* _TASK STATEMENT_
In the entries that follow, the first line to write out is the one containing "Image resolution: width=272, height=2576.", and the last is the one containing "Contenido para Blog (136, 205)". Reproduce that stretch exactly, with nothing before or after it.

* _THE DATA_
■ ■ ■

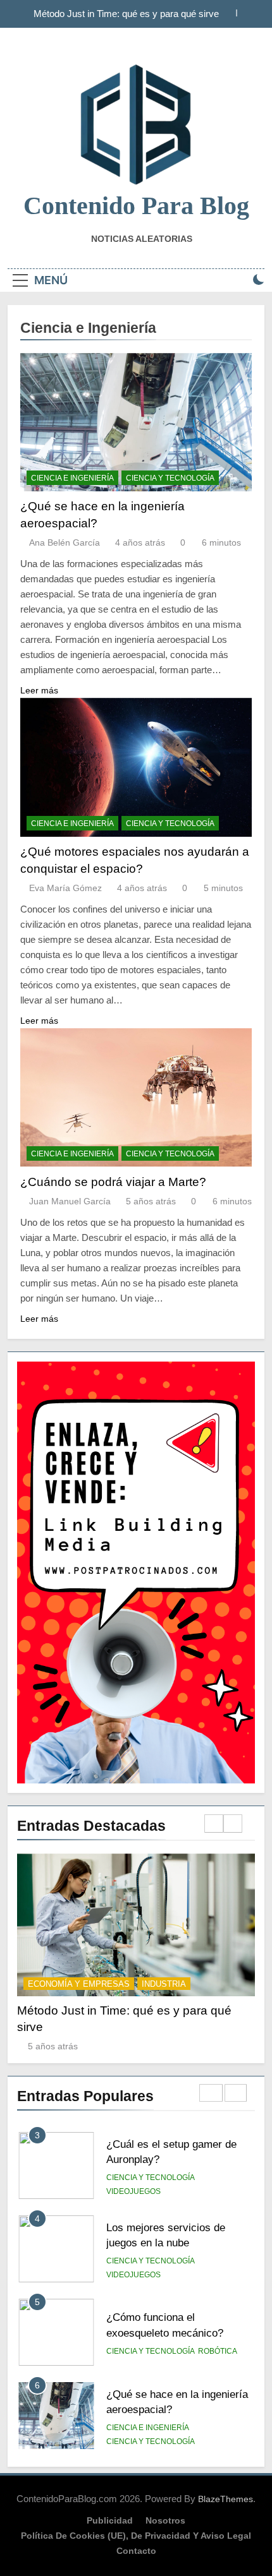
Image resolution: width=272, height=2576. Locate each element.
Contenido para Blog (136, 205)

■ ■ ■

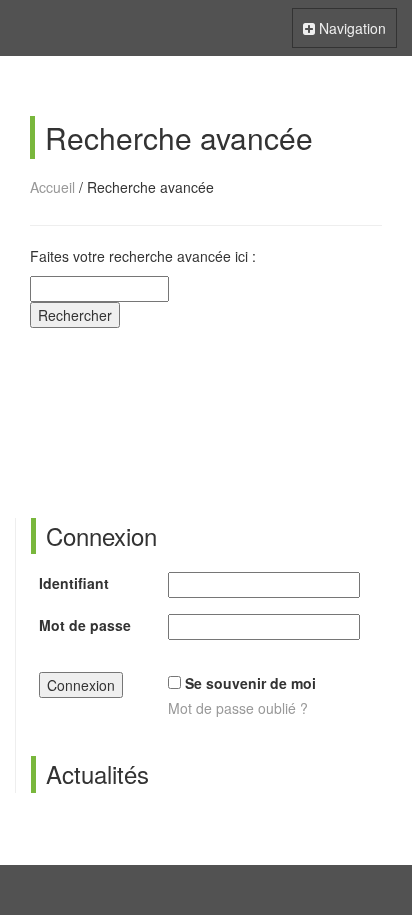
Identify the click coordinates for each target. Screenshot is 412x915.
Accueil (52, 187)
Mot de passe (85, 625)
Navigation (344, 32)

■ ■ ■

* _PROBLEM SOLUTION_
Image resolution: width=272, height=2576. Locate each element.
Contenido para Blog (136, 205)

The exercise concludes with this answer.